Listed records:
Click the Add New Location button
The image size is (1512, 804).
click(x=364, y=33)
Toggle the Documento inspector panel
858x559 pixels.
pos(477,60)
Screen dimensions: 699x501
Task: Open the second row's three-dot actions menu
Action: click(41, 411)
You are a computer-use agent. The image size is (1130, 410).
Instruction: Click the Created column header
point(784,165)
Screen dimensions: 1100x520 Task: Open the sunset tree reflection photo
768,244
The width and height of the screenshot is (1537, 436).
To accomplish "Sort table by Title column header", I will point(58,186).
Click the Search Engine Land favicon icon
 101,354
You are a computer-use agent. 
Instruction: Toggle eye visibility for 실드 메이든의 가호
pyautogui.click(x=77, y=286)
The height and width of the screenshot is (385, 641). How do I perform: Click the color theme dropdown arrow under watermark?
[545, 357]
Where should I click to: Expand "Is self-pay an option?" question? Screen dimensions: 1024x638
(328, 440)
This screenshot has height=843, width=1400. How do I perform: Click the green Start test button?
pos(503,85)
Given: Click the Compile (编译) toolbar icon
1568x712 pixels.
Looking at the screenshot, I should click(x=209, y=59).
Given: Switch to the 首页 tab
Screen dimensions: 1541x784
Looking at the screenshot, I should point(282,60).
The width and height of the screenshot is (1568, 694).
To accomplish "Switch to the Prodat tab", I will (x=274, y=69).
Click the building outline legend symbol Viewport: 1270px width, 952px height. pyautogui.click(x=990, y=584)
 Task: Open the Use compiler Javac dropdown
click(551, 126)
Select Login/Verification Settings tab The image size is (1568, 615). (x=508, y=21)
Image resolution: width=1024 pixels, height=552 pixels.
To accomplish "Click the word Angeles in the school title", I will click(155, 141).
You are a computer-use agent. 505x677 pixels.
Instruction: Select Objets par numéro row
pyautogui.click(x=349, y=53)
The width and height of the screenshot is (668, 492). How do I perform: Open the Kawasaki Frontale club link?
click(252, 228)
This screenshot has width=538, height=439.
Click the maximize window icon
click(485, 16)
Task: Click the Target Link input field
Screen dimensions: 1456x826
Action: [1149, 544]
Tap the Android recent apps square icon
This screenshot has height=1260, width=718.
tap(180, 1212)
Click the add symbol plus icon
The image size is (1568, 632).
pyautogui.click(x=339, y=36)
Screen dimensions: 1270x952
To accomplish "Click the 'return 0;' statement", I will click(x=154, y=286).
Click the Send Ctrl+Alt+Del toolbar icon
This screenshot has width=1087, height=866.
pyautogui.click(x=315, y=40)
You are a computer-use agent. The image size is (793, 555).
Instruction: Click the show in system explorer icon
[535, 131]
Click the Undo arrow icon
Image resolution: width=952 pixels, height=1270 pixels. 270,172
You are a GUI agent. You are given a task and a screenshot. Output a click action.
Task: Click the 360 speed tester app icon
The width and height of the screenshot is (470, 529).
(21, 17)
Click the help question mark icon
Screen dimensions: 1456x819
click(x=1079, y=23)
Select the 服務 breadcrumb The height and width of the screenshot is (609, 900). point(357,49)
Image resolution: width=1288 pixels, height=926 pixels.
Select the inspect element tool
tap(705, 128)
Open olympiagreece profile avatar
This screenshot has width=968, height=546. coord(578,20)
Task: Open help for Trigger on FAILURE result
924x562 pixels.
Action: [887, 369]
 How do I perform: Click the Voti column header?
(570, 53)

Problem to work on: Repeat the material above word for word, starting at its first line and stopping after the line that contains "Looking at the screenshot, I should point(282,60).".

Expected answer:
Click the Add New Location button
The image size is (1512, 804).
click(x=364, y=33)
Toggle the Documento inspector panel
858x559 pixels.
pos(477,60)
Screen dimensions: 699x501
Task: Open the second row's three-dot actions menu
Action: click(41, 411)
You are a computer-use agent. The image size is (1130, 410).
Instruction: Click the Created column header
point(784,165)
Screen dimensions: 1100x520 Task: Open the sunset tree reflection photo
768,244
The width and height of the screenshot is (1537, 436).
To accomplish "Sort table by Title column header", I will point(58,186).
Click the Search Engine Land favicon icon
 101,354
You are a computer-use agent. 
Instruction: Toggle eye visibility for 실드 메이든의 가호
pyautogui.click(x=77, y=286)
The height and width of the screenshot is (385, 641). How do I perform: Click the color theme dropdown arrow under watermark?
[545, 357]
Where should I click to: Expand "Is self-pay an option?" question? Screen dimensions: 1024x638
(328, 440)
This screenshot has height=843, width=1400. How do I perform: Click the green Start test button?
pos(503,85)
Given: Click the Compile (编译) toolbar icon
1568x712 pixels.
Looking at the screenshot, I should click(x=209, y=59).
Given: Switch to the 首页 tab
Screen dimensions: 1541x784
Looking at the screenshot, I should point(282,60).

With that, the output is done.